Tip coming through the bottom: same problem, though it hasn't punched all the way through yet; I can see a crack where it is trying to do so. Proposed solution: I am thinking of plugging the two holes at the bottom of the scabbard with some temporary goop (Play-doh, or even a piece of bread--anything soft and removable, just to plug the holes for a few minutes); then putting some epoxy down there at the inside bottom, maybe using a straw to make sure it doesn't get on the sides, too. I might even try epoxying a thin piece of metal in there. Then, when the epoxy's dry, I'd just drill the holes back through. We'll see if it'll work.
Oh: have also applied leather conditioner to that leather belt-loop; here in the desert, leather tends to turn to dust unless you do that.
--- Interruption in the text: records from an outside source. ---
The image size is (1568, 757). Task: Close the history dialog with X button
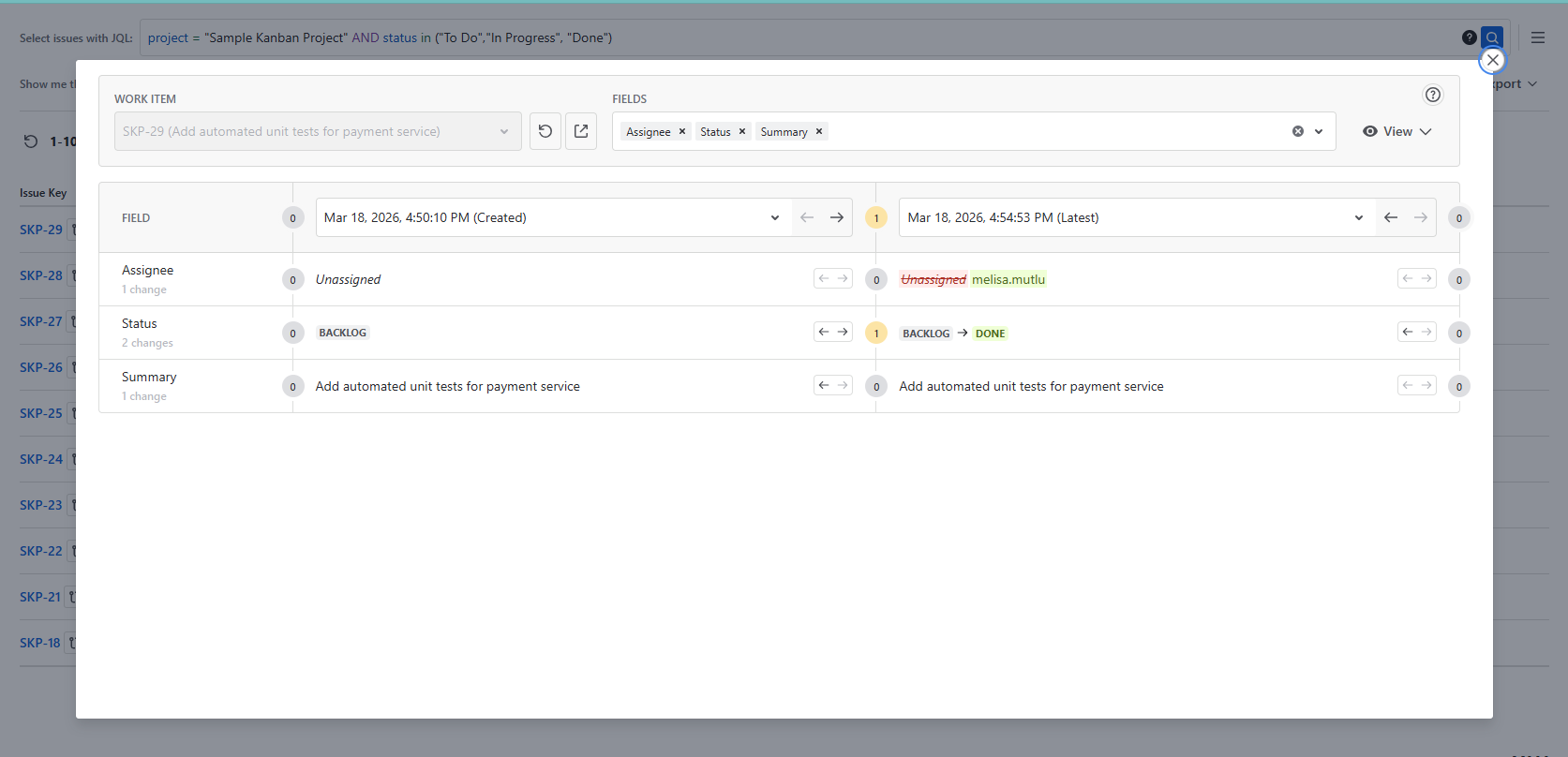[x=1492, y=60]
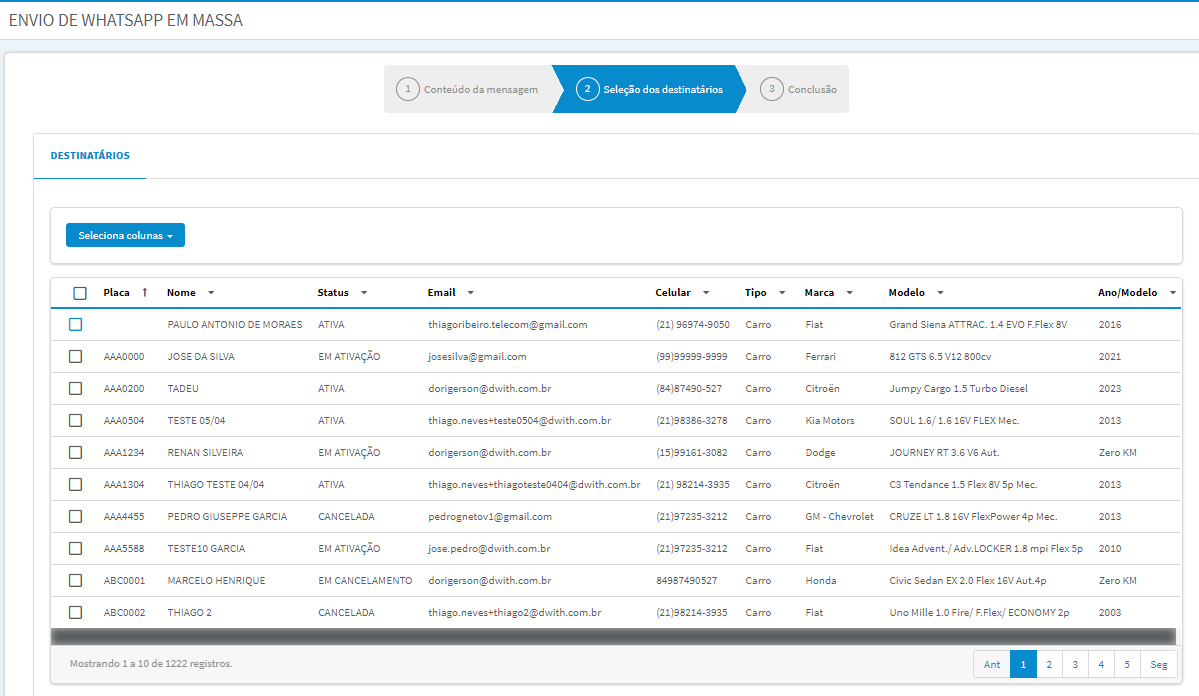
Task: Open the Tipo column filter arrow
Action: pos(781,293)
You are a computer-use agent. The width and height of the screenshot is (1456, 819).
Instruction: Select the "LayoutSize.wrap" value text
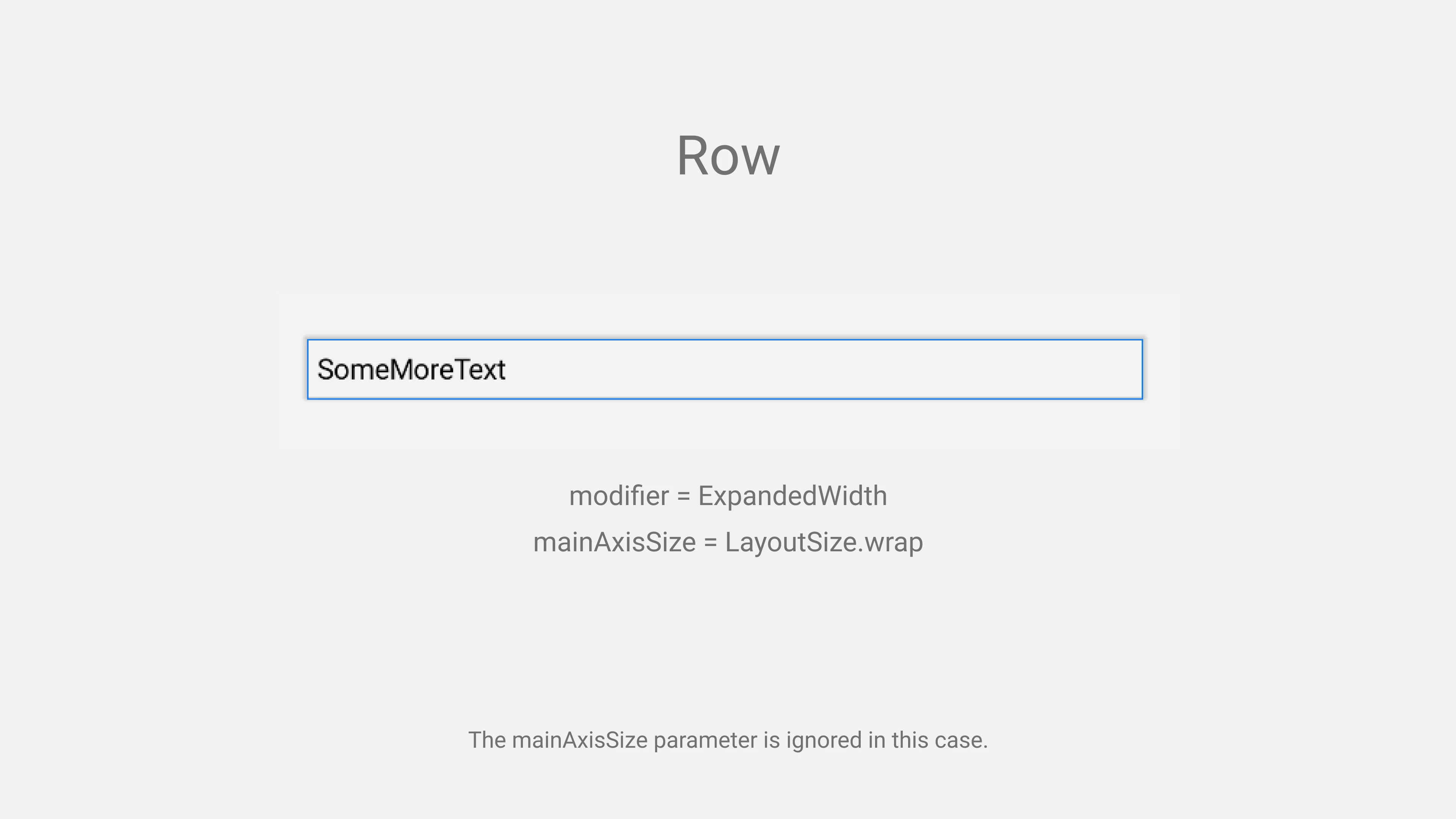point(824,543)
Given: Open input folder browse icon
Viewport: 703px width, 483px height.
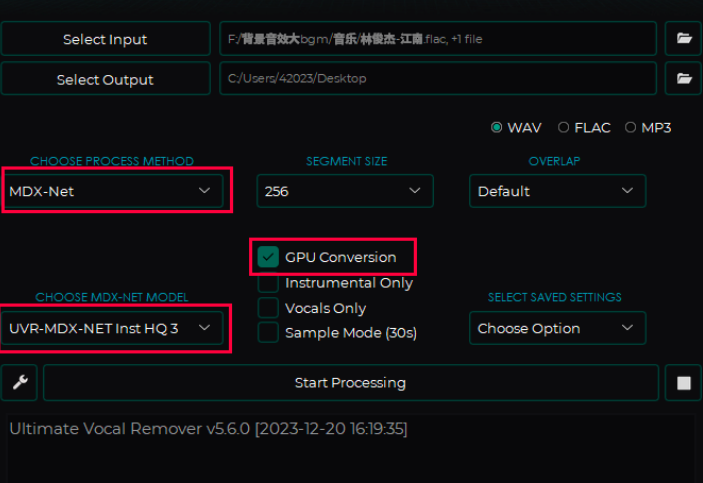Looking at the screenshot, I should click(x=684, y=39).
I've made a Cody-Lundin-esque basic survival rig with this as the centerpiece. Wrapped the scabbard with 80-pound-test BRAIDED fishing line (not monofilament, but the braided stuff, which actually works like string, and doesn't permanently kink if you wind it around something--makes GREAT compact emergency cordage), with a layer of masking tape around the fishing line to hold it in place. (If I were doing it again, I'd probably masking-tape a couple of fishhooks, a needle or two, and maybe an X-acto blade to the scabbard before the braided-fishing-line wrap--takes up almost no space, but gives you a few more options.) Then stretched a maybe-4-or-5-inch length of bicycle tire inner tube over the bottom of the scabbard, to hold stuff. Then crammed into the inner tube section a Fox 40 Micro whistle, a mini-Bic lighter with a couple of gaskets stretched around it to keep the button from being depressed accidentally, and a couple of firesteels (including one thin BSA "Hot Spark" and one Horseshoe Mountain one, with the magnesium bar). I may eventually put a couple of "fire straws" filled with petroleum-jelly-coated cotton in there, too. Through the belt loop, I've run a length of braided paracord, long enough to hold it, not around my neck, but over one shoulder and under the other arm, so I don't go around with a pre-made noose that can catch on things, etc. Hung onto the paracord loop is a micro Mag-lite that I had lying around; were I doing it from scratch, I'd go for a tiny LED light. Largely, this was just an experiment to see what I could come up with using just stuff I had around the house.